Figure 3 shows the XRD diffraction patterns for the transition metal-decorated (Pd, Ni, Rh, Ir and Ru), ammonia-treated AC samples. Their corresponding backscattered scanning electron micrographs and EDX analyses are shown in Figure 4, Figure 5, Figure 6, Figure 7 and Figure 8. The ACs were fibrous, layered structures, while the transition metal nanoparticles were spherical and homogenously distributed, as supported by the close match between the average crystallite size, calculated from XRD, and the particle size, estimated from the SEM, confirming no agglomeration of the decorated metal particles. The presence of the transition metals was also supported by the EDX analysis, where platinum signals were detected in all of the samples around 2.1 keV, as platinum plating was used for removing the surface charge accumulation. The results of platinum-decorated samples were reported earlier by Aboud et al. [90]. All of the decorated metals were found in their zero state, as a result of complete reduction. The data dragged from the XRD and their corresponding SEM is summarized in Table 1.

3.2. Textural Characterization

The textural properties were reported before and after ammonia treatment for the pristine and platinum-decorated samples [90]. These samples had a complex structure of mixed micropores and mesopores, with an average micropore volume of ~0.4 cm3 g−1, which was half of the total pore volume of ~0.8 cm3 g−1. Their nitrogen adsorption isotherms, at 77 K, showed that ammonia treatment improved the BET surface area, while not much alteration was observed for the micropore volume or diameter with an average micropore width of ~2 nm, as displayed in Figure 9a–d.

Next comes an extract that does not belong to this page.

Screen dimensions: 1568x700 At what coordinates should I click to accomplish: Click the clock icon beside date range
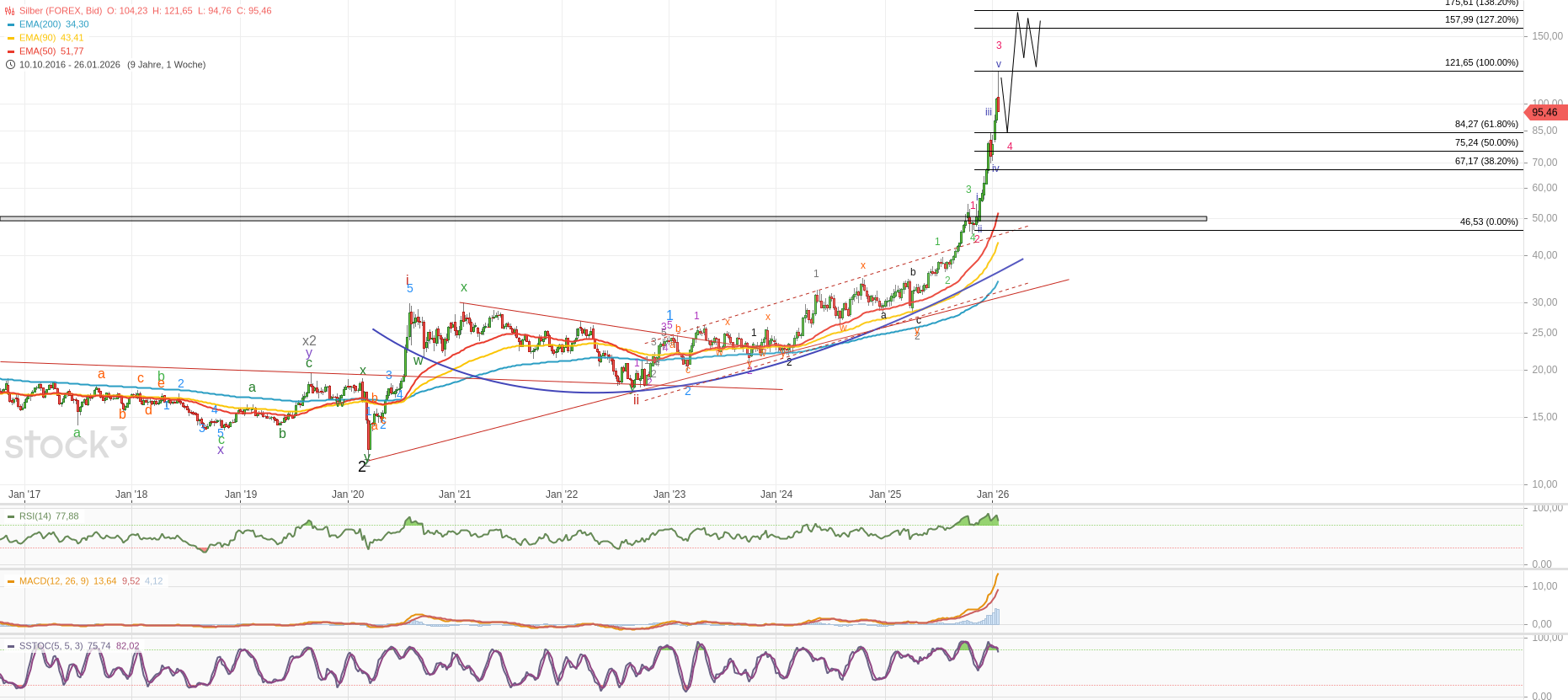tap(10, 65)
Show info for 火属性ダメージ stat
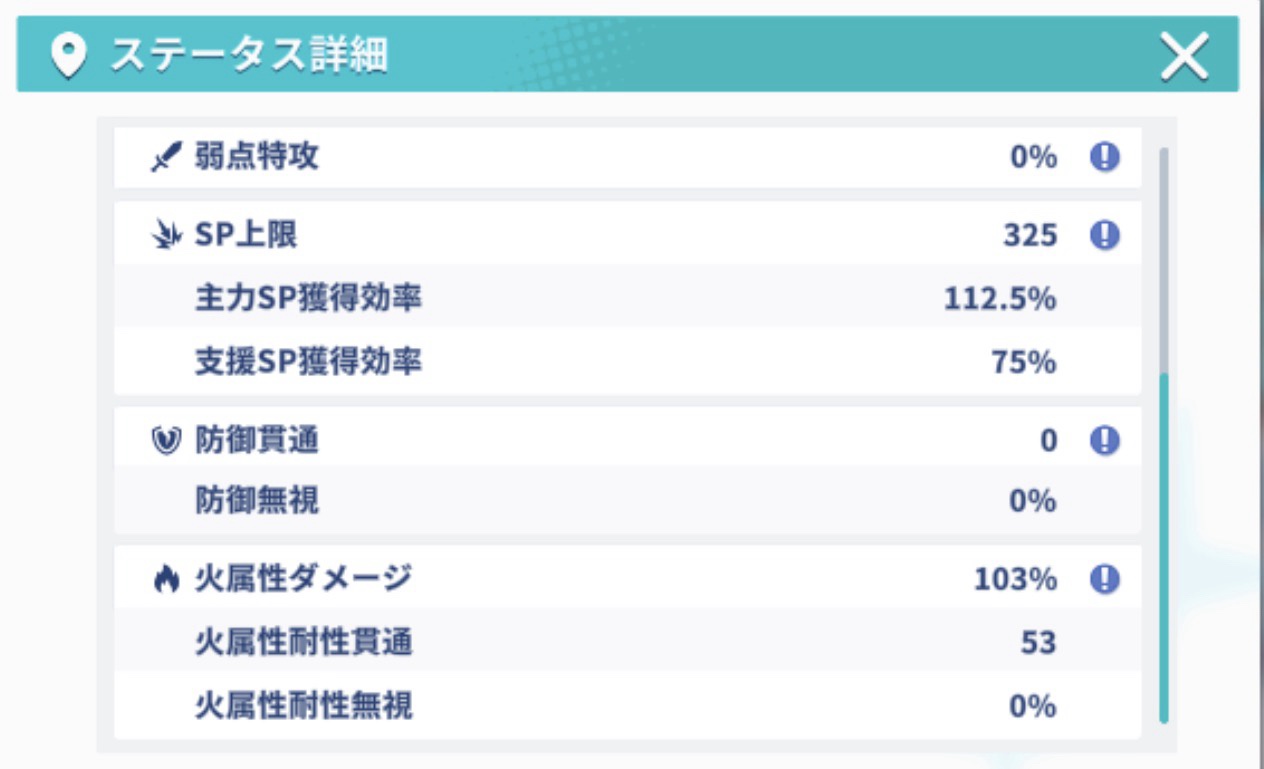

The steadiness of the micropore attributes, while improving the BET surface area for the ammonia-treated specimens, supports the assumption of the erosion effect of ammonia acting on mesopores and macropores, while the micropores were not affected due to their inaccessibility by the ammonia gas molecules [90,91]. On the other hand, platinum decoration had an opposite effect, owing to its additional metal mass and nanoparticle metal filling, as reported for deterioration upon metal decorations of activated carbons [28,101]. In addition, the average size of the decorated metal particles were in the range of meso/macropore sizes [102], implying that pore blocking would not affect the micropores, but might block only the mesopores and/or macropores, which would decrease the overall porosity and the surface area, as was reported [90]. The same conclusions can be applied for all of the other decorated metal samples.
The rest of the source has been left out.